Year of publication 2021
Type Appeared in Conference without Proceedings
MU Faculty or unit

Faculty of Arts

Citation
Description As creatures commonly appearing in folktales and mythical stories, tricksters are characterized by unpredictable, amoral and shapeshifting behavior and crossing boundaries of worlds which should be kept apart. In hard-boiled school of detection, originating in the United States in the 1920s as a sub-genre of crime fiction, appearance of tricksters has been linked to violent murders, corrupt crimes, drug abuse and overall moral decay of society. Their characteristic features adapt to the dire portrayal of American reality, through which hard-boiled authors criticize corruption of government officials and the police. While tricksters are not heroes or villains by rule, such classification gets blurred further in the hard-boiled environment where all society is infected and neither the detectives themselves should be viewed as the heroes of the story. Hence, hard-boiled tricksters are even more difficult to detect as they remain on the sidelines, interjecting for their own benefit.

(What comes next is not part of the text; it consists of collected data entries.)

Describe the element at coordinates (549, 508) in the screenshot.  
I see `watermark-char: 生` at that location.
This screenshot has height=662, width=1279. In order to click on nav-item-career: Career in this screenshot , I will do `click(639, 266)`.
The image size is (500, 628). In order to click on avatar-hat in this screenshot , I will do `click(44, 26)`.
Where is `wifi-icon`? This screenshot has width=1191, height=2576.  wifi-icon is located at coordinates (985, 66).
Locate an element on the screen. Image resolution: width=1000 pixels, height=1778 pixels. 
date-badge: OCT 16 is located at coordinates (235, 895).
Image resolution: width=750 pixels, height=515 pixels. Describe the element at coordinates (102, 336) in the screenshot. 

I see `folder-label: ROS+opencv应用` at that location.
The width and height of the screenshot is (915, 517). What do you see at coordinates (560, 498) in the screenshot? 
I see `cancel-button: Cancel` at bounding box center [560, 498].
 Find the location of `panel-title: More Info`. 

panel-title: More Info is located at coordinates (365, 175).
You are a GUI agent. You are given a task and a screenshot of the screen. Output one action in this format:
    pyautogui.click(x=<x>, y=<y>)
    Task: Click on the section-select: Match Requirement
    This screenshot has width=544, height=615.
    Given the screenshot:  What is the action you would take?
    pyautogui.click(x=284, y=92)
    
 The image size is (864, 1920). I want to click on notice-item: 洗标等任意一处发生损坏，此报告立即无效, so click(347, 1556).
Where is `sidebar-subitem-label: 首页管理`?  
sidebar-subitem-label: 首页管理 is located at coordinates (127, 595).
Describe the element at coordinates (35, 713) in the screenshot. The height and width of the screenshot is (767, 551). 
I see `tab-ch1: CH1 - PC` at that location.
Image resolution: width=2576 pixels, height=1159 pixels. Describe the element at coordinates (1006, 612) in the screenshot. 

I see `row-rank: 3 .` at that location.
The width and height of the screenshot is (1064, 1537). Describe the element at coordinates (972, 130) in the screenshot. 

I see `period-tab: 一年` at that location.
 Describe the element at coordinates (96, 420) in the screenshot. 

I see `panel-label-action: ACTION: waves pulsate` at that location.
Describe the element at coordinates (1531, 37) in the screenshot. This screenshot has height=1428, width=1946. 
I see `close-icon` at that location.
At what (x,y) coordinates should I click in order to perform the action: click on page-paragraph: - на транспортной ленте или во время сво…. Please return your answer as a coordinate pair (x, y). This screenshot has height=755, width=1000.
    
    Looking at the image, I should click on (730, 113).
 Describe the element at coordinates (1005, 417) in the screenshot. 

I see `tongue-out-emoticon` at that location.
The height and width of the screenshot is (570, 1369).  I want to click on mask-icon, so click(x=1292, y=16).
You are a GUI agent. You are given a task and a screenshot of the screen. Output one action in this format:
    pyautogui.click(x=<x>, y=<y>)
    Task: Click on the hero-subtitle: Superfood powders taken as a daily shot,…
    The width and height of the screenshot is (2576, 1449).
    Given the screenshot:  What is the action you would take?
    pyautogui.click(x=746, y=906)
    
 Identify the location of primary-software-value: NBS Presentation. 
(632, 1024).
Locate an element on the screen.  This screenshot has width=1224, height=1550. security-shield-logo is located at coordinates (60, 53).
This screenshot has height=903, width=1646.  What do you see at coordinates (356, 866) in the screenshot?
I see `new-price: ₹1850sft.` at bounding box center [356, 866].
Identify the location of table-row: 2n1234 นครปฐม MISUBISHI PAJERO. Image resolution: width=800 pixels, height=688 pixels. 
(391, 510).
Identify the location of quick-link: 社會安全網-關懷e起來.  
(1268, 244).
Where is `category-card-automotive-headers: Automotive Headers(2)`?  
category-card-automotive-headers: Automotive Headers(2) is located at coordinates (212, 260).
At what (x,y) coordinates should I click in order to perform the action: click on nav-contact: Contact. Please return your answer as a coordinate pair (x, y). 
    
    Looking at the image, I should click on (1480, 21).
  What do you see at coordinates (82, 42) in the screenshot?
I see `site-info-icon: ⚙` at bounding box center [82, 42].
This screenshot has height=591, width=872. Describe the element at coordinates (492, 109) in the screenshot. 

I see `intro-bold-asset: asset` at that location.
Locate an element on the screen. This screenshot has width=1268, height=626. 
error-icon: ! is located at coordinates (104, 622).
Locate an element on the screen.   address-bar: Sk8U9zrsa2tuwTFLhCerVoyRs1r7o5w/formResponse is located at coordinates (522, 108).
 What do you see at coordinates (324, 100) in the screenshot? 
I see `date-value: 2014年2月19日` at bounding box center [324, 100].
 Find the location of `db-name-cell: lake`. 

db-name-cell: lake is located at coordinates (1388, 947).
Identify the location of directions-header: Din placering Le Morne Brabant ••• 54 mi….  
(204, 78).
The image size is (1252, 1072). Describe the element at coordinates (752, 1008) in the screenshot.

As African American authors of hard-boiled fiction, Chester B. Himes and Walter Mosley challenge these notions further by having their Black characters deal with overt systemic racism and consequent internalization of racial prejudices. With wider societal implications and through their trickster characters, Himes and Mosley offer an insight into identification of Black hard-boiled tricksters and how these tricksters’ aims may deviate from tricksters from traditional folktales.